Karena tak pernah digunakan, jangankan soal sistem kalendernya yang berbeda dengan sistem kalender Masehi, awal hari dalam kalender Islam dan Jawa yang dimulai setelah Matahari terbenam atau pukul enam sore saja banyak yang tidak memahami. Banyak masyarakat menganggap awal hari kedua kalender itu sama seperti kalender Masehi, yaitu dimulai pukul 00.00 atau tengah malam.
Akibatnya, yang sering terjadi, dalam penentuan waktu upacara peringatan kematian, sering menggunakan patokan waktu dalam kalender Masehi.

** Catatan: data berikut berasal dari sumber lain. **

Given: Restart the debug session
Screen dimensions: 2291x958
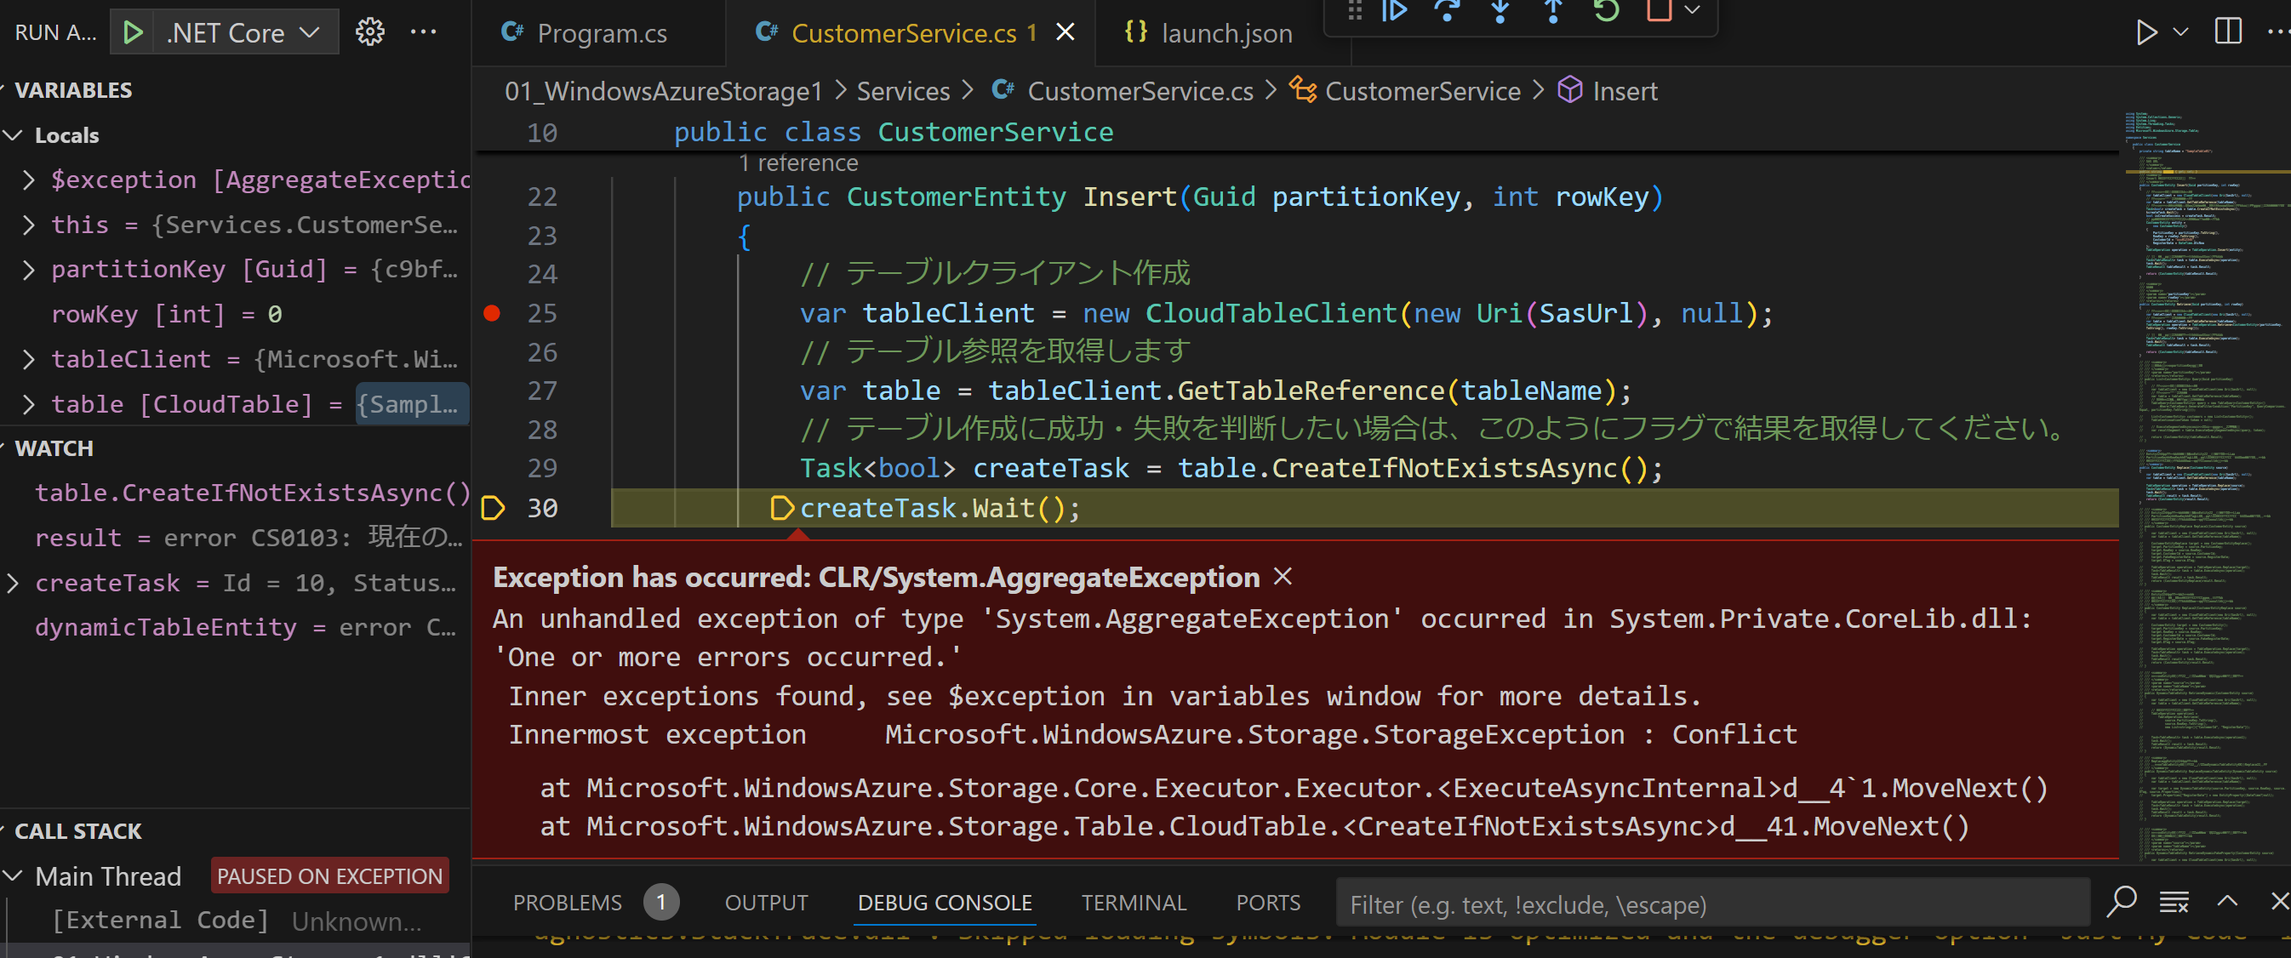Looking at the screenshot, I should coord(1606,11).
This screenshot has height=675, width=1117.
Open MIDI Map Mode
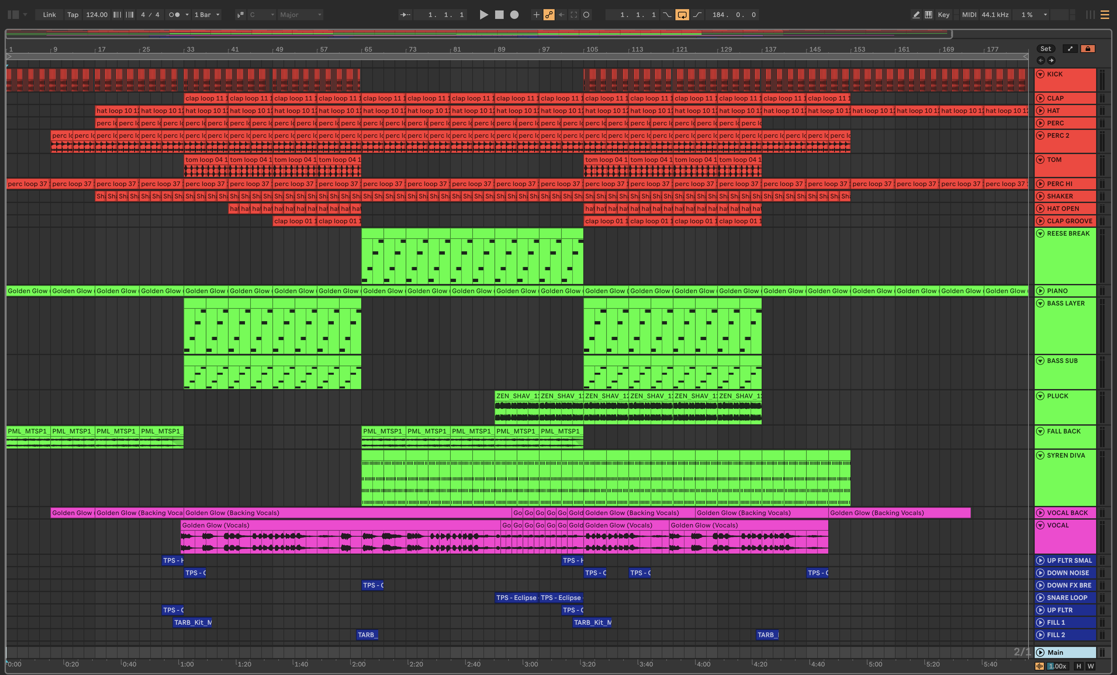(969, 15)
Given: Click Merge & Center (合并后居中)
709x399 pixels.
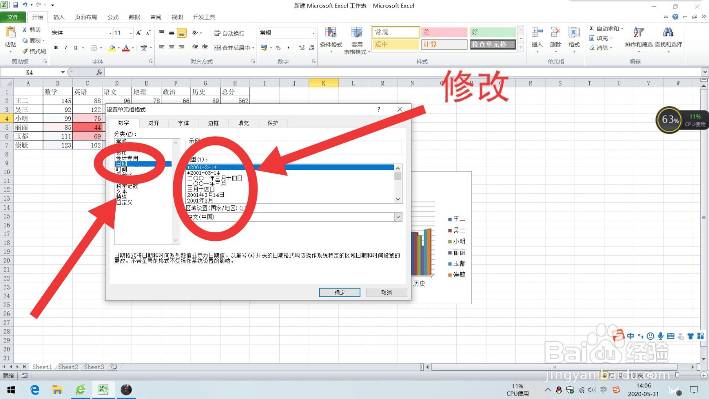Looking at the screenshot, I should (231, 47).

Sebagai gambaran, dalam tradisi masyarakat Islam Jawa yang melaksanakan tahlilan atau peringatan meninggalnya seseorang, jika seseorang meninggal pada pukul 15.00, maka tahlilan yang dilakukan pada malamnya sudah dihitung tahlilan hari kedua. Hal itu terjadi karena sejak Matahari terbenam, sudah masuk hari baru dalam kalender Islam dan Jawa. Namun, karena tidak dipahami, sebagian masyarakat tetap menghitungnya sebagai peringatan tahlilan hari pertama.
”Sebagai produk budaya, kalender akan hilang jika tidak pernah dipakai,” kata Moedji menegaskan.